At 8:07 PM +0530 11/28/02, Ulhas Joglekar wrote:
> >Nowhere in his work is there any trace of what
>>Lacan called the 'narcissism of the lost cause',
>
>Surely he and everyone of his generation came too early for that.
>
> >displayed by those
> >who cannot wait for the revolution to fail so that they might admire
> >and bemoan it.
>
>Are there such people? Trotsky? Gramsci? Lukacs?

Trotsky, Gramsci, and Lukacs stood farthest from the "narcissism of the lost cause," and they are not the ones that Zizek has in his mind. I don't know whom Lacan had in mind, but Zizek's object of criticism is probably those with whom he is most familiar -- Ernesto Laclau and Chantal Mouffe and the like on the theoretical front, and liberals on the political front (the sort of liberals who would turn Gramsci on his head, stripping him of his passion for socialist revolution and making him out to be a theorist of an endless war of positions in electoral and cultural politics).

At 8:07 PM +0530 11/28/02, Ulhas Joglekar wrote:
> >This is what made Lenin the politician of the 20th
>>century - the century of the passion of the real"
>
>This is hardly complimentary to Lenin. If he were alive, he may
>completely disassociate himself from the 20th century!

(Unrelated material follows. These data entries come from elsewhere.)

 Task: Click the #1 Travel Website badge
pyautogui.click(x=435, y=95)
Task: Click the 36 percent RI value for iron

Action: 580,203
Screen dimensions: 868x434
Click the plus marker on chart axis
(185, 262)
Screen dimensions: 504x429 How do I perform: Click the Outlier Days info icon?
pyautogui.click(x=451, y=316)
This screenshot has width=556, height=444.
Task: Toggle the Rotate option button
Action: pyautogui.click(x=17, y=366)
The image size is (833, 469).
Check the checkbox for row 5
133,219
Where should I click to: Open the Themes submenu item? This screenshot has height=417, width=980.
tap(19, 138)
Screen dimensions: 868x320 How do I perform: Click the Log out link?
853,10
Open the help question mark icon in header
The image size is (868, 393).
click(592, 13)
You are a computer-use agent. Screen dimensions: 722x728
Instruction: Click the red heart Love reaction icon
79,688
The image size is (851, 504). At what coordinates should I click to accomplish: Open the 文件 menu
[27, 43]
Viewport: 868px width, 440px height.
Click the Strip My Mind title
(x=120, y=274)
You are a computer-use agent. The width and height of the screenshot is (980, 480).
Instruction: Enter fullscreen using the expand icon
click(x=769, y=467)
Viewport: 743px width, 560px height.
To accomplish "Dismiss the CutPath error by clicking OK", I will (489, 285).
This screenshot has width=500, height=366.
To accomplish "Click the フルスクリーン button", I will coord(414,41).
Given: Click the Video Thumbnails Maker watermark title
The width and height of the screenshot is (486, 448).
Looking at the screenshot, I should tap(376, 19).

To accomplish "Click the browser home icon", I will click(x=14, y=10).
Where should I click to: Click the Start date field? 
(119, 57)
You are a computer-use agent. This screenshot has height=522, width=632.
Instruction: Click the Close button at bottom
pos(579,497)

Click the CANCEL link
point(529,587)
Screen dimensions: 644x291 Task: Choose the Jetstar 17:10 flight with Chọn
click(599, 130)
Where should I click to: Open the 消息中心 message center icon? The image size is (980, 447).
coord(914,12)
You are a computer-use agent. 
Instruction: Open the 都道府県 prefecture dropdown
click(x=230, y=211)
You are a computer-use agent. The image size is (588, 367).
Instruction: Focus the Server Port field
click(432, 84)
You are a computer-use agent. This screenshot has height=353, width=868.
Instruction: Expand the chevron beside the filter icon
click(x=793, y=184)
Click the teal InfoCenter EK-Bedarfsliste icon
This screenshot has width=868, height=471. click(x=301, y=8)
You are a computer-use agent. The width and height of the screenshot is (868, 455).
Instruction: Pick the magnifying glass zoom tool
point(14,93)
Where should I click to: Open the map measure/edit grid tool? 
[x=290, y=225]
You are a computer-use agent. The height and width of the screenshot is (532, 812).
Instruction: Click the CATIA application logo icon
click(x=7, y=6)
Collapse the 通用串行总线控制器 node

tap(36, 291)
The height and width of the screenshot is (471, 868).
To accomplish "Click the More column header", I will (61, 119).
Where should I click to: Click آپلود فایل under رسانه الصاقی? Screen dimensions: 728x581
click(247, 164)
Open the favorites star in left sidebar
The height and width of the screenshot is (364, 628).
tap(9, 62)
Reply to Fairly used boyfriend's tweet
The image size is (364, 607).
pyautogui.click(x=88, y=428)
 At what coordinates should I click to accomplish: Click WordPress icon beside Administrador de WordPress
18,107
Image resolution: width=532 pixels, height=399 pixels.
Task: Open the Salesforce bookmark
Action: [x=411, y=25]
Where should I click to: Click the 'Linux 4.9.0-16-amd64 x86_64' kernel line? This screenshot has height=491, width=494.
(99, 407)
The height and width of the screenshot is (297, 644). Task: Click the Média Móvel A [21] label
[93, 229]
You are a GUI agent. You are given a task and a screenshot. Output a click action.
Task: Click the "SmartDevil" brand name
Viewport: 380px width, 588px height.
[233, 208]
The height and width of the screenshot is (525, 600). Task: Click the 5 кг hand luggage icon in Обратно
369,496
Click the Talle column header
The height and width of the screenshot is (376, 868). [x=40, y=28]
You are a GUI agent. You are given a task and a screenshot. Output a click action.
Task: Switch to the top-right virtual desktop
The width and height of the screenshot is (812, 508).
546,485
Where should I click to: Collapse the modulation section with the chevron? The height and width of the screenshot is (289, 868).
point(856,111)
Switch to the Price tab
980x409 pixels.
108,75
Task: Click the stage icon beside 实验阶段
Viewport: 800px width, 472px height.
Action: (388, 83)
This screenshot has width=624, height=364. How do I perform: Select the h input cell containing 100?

Perhaps -- but, only a couple of years into the twentieth-first century, and we are already in an endless preventive war, global deflation, and no counter-force to reckon with! WWLD? ;->

At 8:07 PM +0530 11/28/02, Ulhas Joglekar wrote:
> >From the blurb:
>
>"Zizek is convinced: whatever the discussion-the forthcoming crisis of
>capitalism, the possibility of a redeeming violence, the falsity of liberal
>tolerance-he believes that Lenin's time has come again"
>
>This doesn't read like a death sentence at all.

This is what Zizek says:

***** Consequently, to REPEAT Lenin does NOT mean a RETURN to Lenin - to repeat Lenin is to accept that "Lenin is dead," that his particular solution failed, even failed monstrously, but that there was a utopian spark in it worth saving. 68 To repeat Lenin means that one has to distinguish between what Lenin effectively did and the field of possibilities that he opened up, the tension in Lenin between what he effectively did and another dimension, what was "in Lenin more than Lenin himself." To repeat Lenin is to repeat not what Lenin DID, but what he FAILED TO DO, his MISSED opportunities. Today, Lenin appears as a figure from a different time-zone: it's not that his notions of the centralized Party, etc., seem to pose a "totalitarian threat" - it's rather that they seem to belong to a different epoch to which we can no longer properly relate. However, instead of reading this fact as the proof that Lenin is outdated, one should, perhaps, risk the opposite conjecture: what if this impenetrability of Lenin is a sign that there is something wrong with OUR epoch? What if the fact that we experience Lenin as irrelevant, "out of sync" with our postmodern times, impart the much more unsettling message that our time itself is "out of sync," that a certain historical dimension is disappearing from it?69 If, to some people, such an assertion appears dangerously close to the infamous Hegel's quip, when his deduction why there should be only eight planets circulating around the Sun was proven wrong by the discovery of the ninth planet (Pluto): "So much worse for the facts!", then we should be ready to fully assume this paradox.